All lines below between the line with "You are a computer-use" and the line with "Task: Click hidden-eye", including both, must be copied exactly, and the pictures must be omitted.

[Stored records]
▼

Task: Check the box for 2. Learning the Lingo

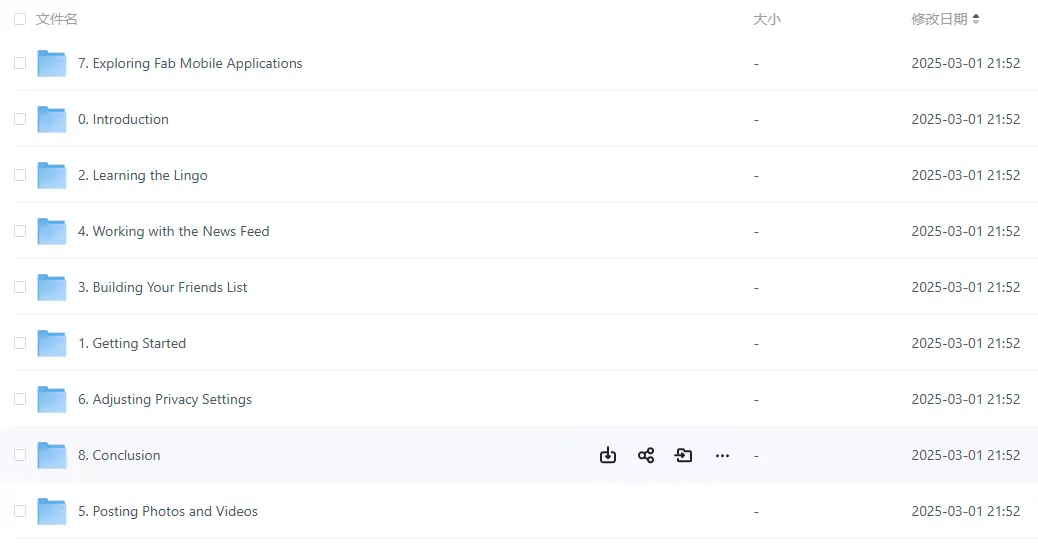Action: coord(20,175)

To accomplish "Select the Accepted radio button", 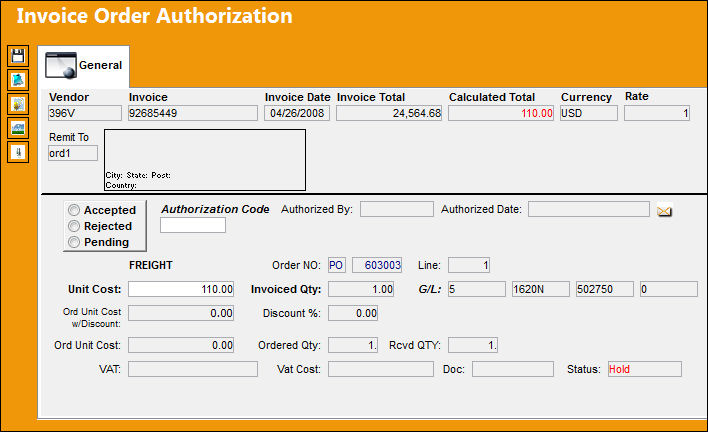I will click(x=74, y=210).
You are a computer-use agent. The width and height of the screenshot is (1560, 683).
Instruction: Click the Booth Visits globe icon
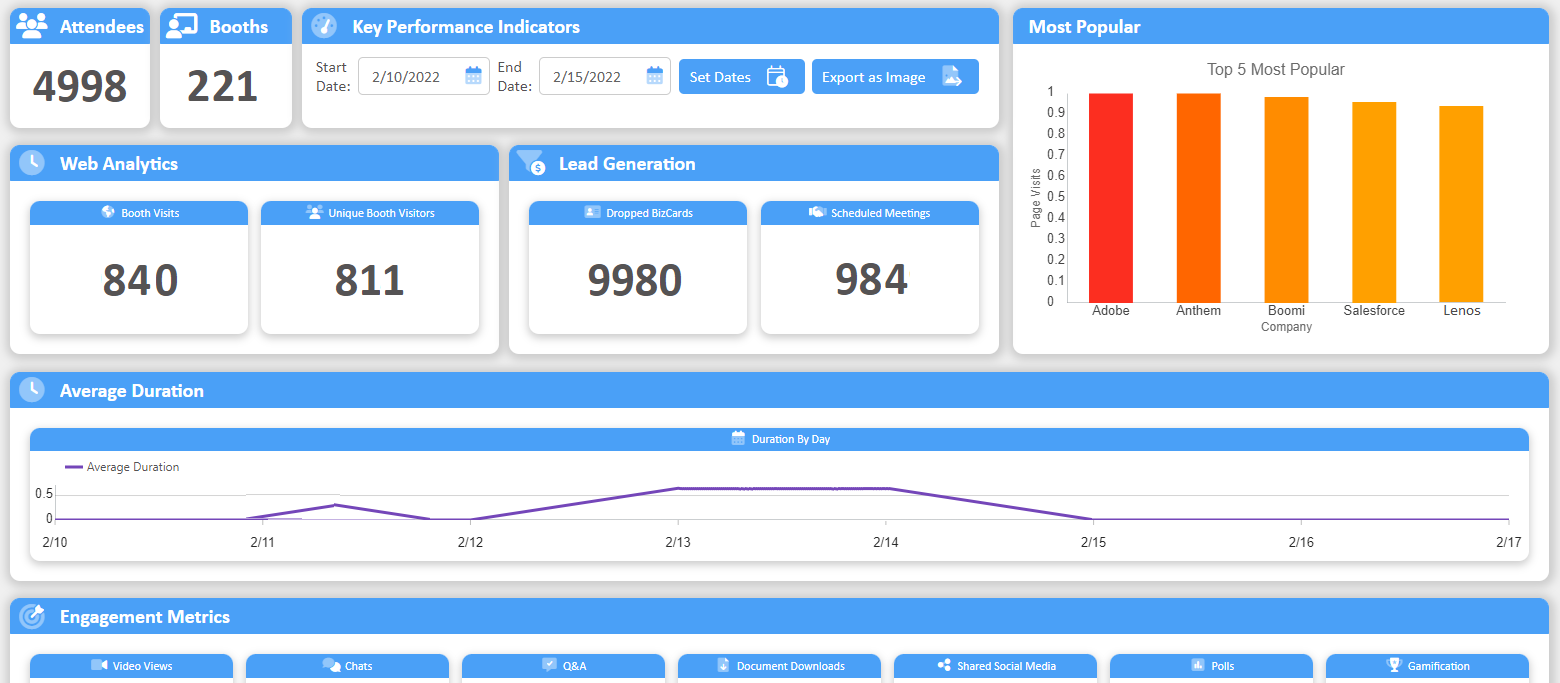pos(108,212)
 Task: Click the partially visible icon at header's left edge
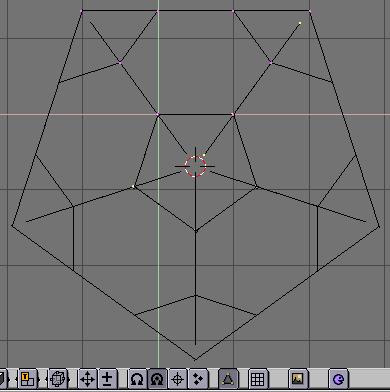click(x=3, y=379)
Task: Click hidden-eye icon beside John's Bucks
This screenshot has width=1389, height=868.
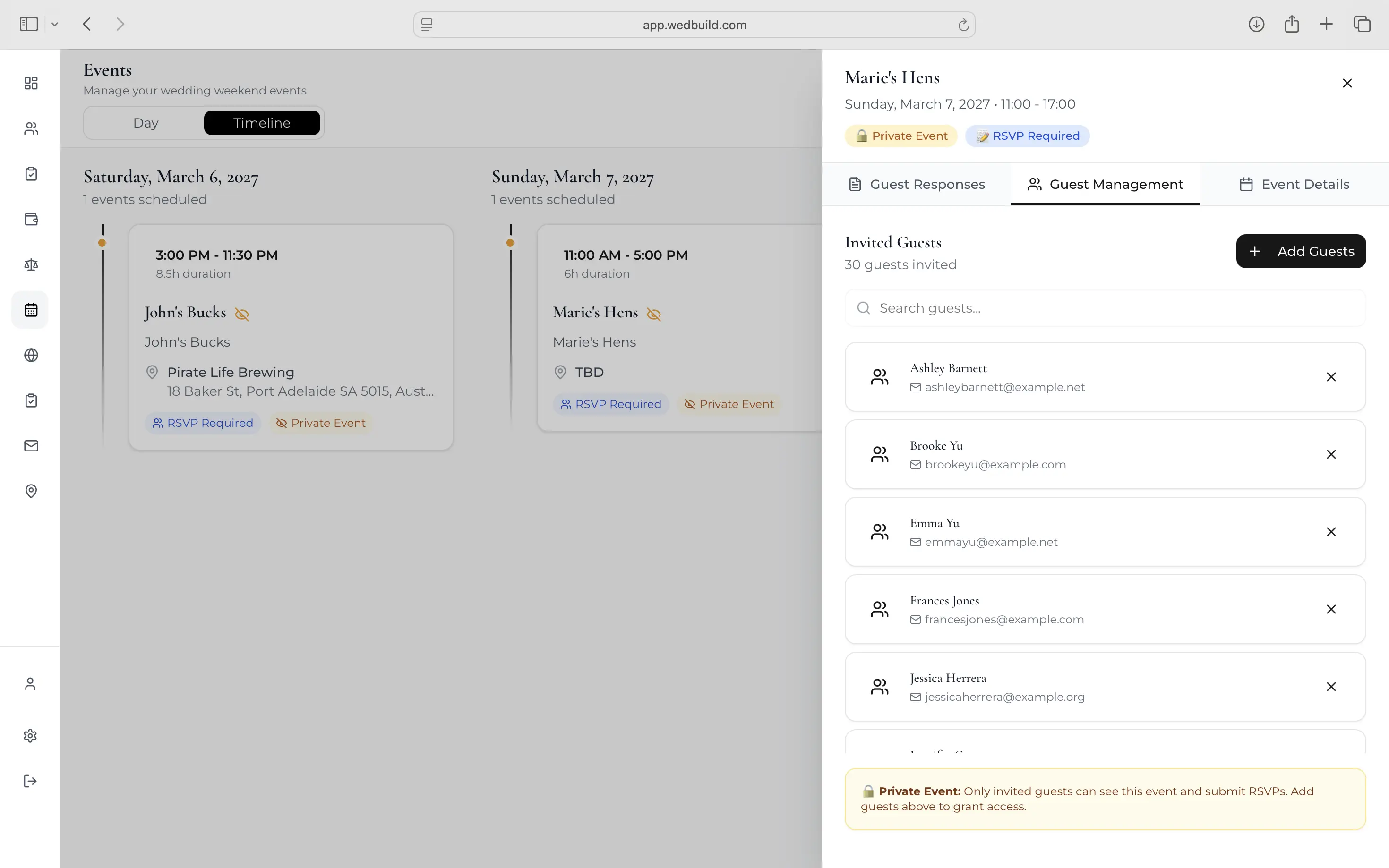Action: (242, 314)
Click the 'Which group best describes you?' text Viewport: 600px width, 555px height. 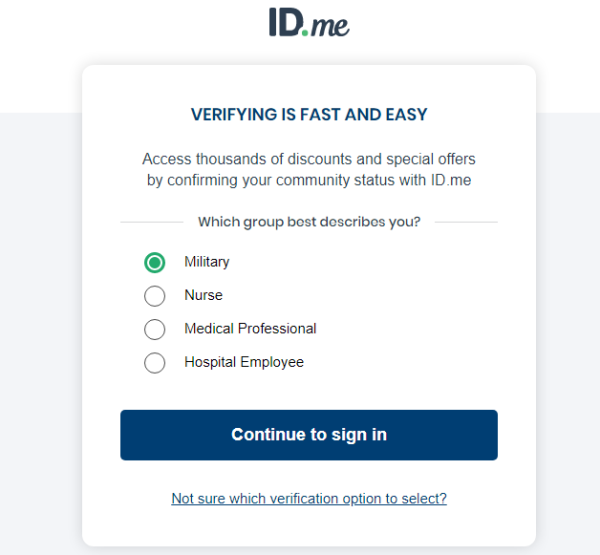(x=308, y=222)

▲

Response:
You are a computer-use agent. The width and height of the screenshot is (1560, 683).
Instruction: Click the Booth Visits globe icon
pos(108,212)
 Task: Click the partially visible icon at header's left edge
click(x=3, y=379)
Task: Click hidden-eye icon beside John's Bucks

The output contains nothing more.